The course will be conducted as a seminar – with introductory lectures, excerpts from films or other media representations relevant to the week’s topic, class discussions of readings, and student presentations. In general Tuesdays will be organized around a lecture and discussion, Thursdays around readings. Each Thursday two students will be asked to lead the discussion of the week’s readings. Active participation in discussions, based on reading and/or experience is expected. Be sure to bring marked-up copies of required to Thursday classes. Each week we’ll discuss the required intensively and in relation to each other. The emphasis here is on careful reading rather than quantity; that is, the assignments are not extensive in terms of pages so that you have time to read closely and think about what you’re reading. There are also additional sources provided for each week that you can draw on for your Final Projects (see Assignments).

On-line Facilities

See the class website for required readings and other course materials, as well as updates from the instructor throughout the term.

Requirements

Grades will be based on:

  • Short analytic essay (15%)
  • Fieldnotes (20%) *Final project (45%)
  • Class participation and evidence of preparation (20%)
  • See Assignments document for further details.

Texts:

Required reading will be made available on the class Stellar site, however these are books that we’ll be drawing from that would make good additions to your library if you’re interested in these topics. Buying or borrowing the books will also provide you with the full list of readings that the authors reference. (Texts marked with an asterisk will be included in required reading.)

  • Boellstorff, Tom (2008) Coming of Age in Second Life. Princeton: Princeton University Press. Edwards, Paul (1996) The Closed World: Computers and the Politics of Discourse in Cold War
  • America. Cambridge: MIT Press. Featherstone, Mike and Burrows, Roger (1995)
  • Cyberspace, Cyberbodies, Cyberpunk: Cultures of Technological Embodiment. London: Sage. (alternative to downloading journal papers) Helmreich, Stefan (2000)
  • Silicon Second Nature: Culturing Artificial Life in a Digital World.

paperback edition with a new preface. Berkeley: University of California Press.

  • Kelty, Christopher (2008) Two Bits: The cultural significance of free software. Durham and London: Duke University Press.
  • Kember, Sarah (2003) Cyberfeminism and Artificial Life. London & New York: Routledge. Mackenzie, Donald A. and *Wajcman, Judy (1999) The social shaping of technology. Buckingham ; Philadelphia, Pa.: Open University Press.
  • Riskin, Jessica (2007) Genesis Redux: Essays in the history and philosophy of artificial life. Chicago: University of Chicago.
  • Suchman, Lucy (2007) Human-Machine Reconfigurations. Cambridge, UK: Cambridge University Press.
  • Taylor, T.L. (2006) Play Between Worlds: Exploring online gaming culture. Cambridge, MA: MIT Press.
  • Turkle, Sherry (2005) The Second Self: Computers and the human spirit (20th anniversary edition). Cambridge, MA: MIT Press.

____

*EXPLORE THE MATERIAL*
- a) According to the syllabus text, why are the weekly reading assignments kept short in terms of pages? Answer in one to three sentences.
- b) Continue the course syllabus from the point at which it ends, carrying it on into its next part.

Items listed in a dataset:
____

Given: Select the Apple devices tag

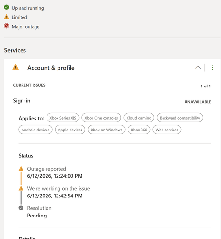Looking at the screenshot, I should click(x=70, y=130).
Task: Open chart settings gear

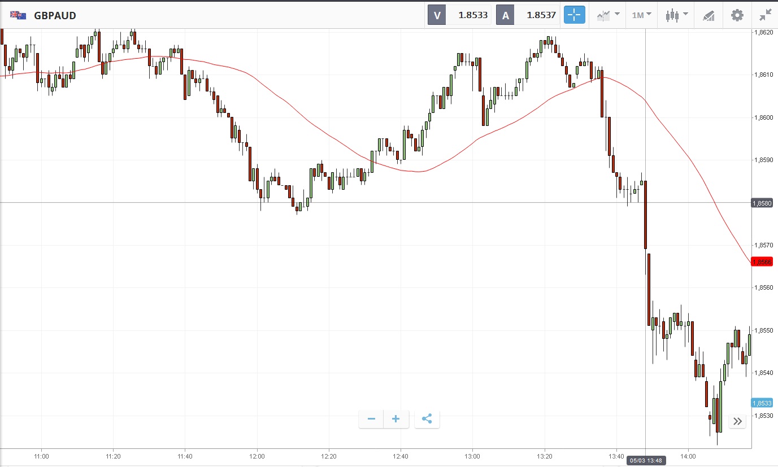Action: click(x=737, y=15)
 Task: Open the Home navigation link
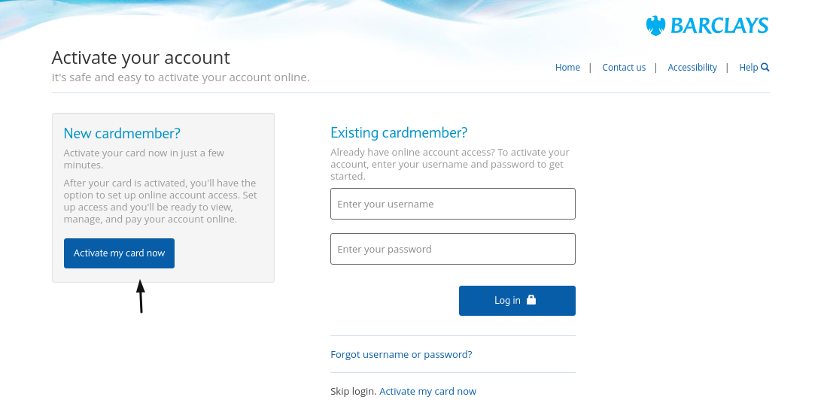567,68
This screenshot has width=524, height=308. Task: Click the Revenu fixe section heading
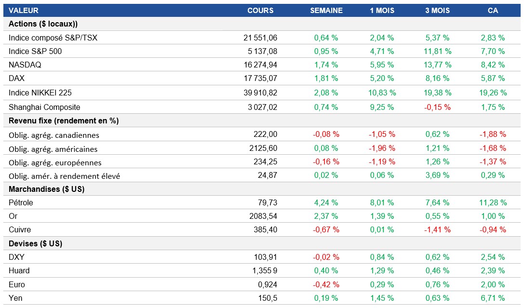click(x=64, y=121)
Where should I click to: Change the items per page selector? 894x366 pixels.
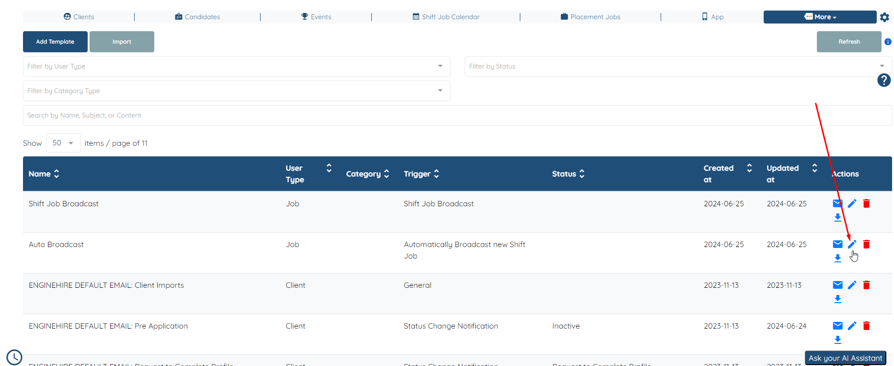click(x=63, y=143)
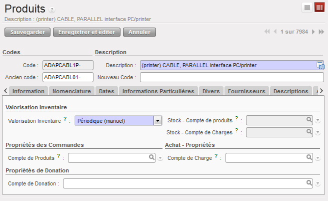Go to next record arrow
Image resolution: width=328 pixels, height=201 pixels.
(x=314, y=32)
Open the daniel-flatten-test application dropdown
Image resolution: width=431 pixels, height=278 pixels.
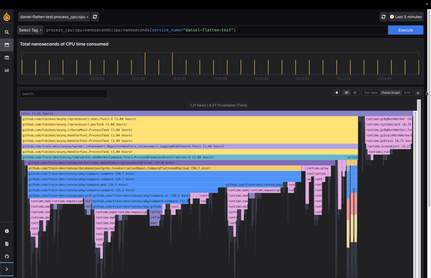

____

*ANSWERS BY ITEM NUMBER*
- a) The emphasis is on careful reading rather than quantity. The assignments are kept short so that students have time to read closely and think about what they are reading.

- b)
  • Wiener, Norbert ([1948]1985) Cybernetics: or Control and Communication in the Animal and the Machine, second edition. Cambridge: MIT Press

Schedule:

Week 1, Tues Feb 3 - Course Introduction

In this first meeting I’ll offer an overview of the course and we’ll discuss expectations (both mine and yours) for the work that you’ll be asked to do and what you hope to learn. We’ll clarify how theory and methods from anthropology and science and technology studies will inform our discussions, as well as the sense of ‘digital cultures’ as a frame for the range of topics to be covered. - We’ll begin to explore the anthropological terrain of the course with a viewing of the documentary Gamer Revolution.

No readings

Film: - Gamer Revolution (2007), Part 1 (45 mins.), Red Apple Entertainment.

Thurs, Feb 5

Required reading

  • Taylor, T.L. (2006) Play Between Worlds: Exploring online gaming culture. Cambridge, MA: MIT Press, Introduction pp. 1-19.

Preparation Come to class prepared to discuss some aspect of digital cultures that interests you, illustrated with an example drawn from film, fiction, or nonfiction media (e.g. relevant blogs, news reports, youtube videos, films, games, social networking sites). You might use the topics of the class syllabus for inspiration, but other topics not anticipated here are also welcome. We’ll use our discussion of the examples you bring to help shape the course direction and emphases.

Discussion facilitation schedule finalized

Week 2, Tues Feb 10, Thurs Feb 12 - Automata histories

Required readings

  • Riskin, Jessica (2003) The Defecating Duck, Or, The Ambiguous Origins of Artificial Life. Critical Inquiry 20: 599-633.
  • Brooks, Rodney (2002) Flesh and machines: how robots will change us. New York: Pantheon Books, chpt 7 pp. 148-171.

Additional sources

  • Channell, David (1991) The Vital Machine. New York and Oxford: Oxford University Press. Morus, Iwan Rhys (2002) Bodies/Machines. Oxford: Berg.
  • Riskin, Jessica (2003) Eighteenth Century Wetware. Representations 83: 97-125.
  • Riskin, Jessica (2007) Genesis Redux: Essays in the history and philosophy of artificial life. Chicago: University of Chicago.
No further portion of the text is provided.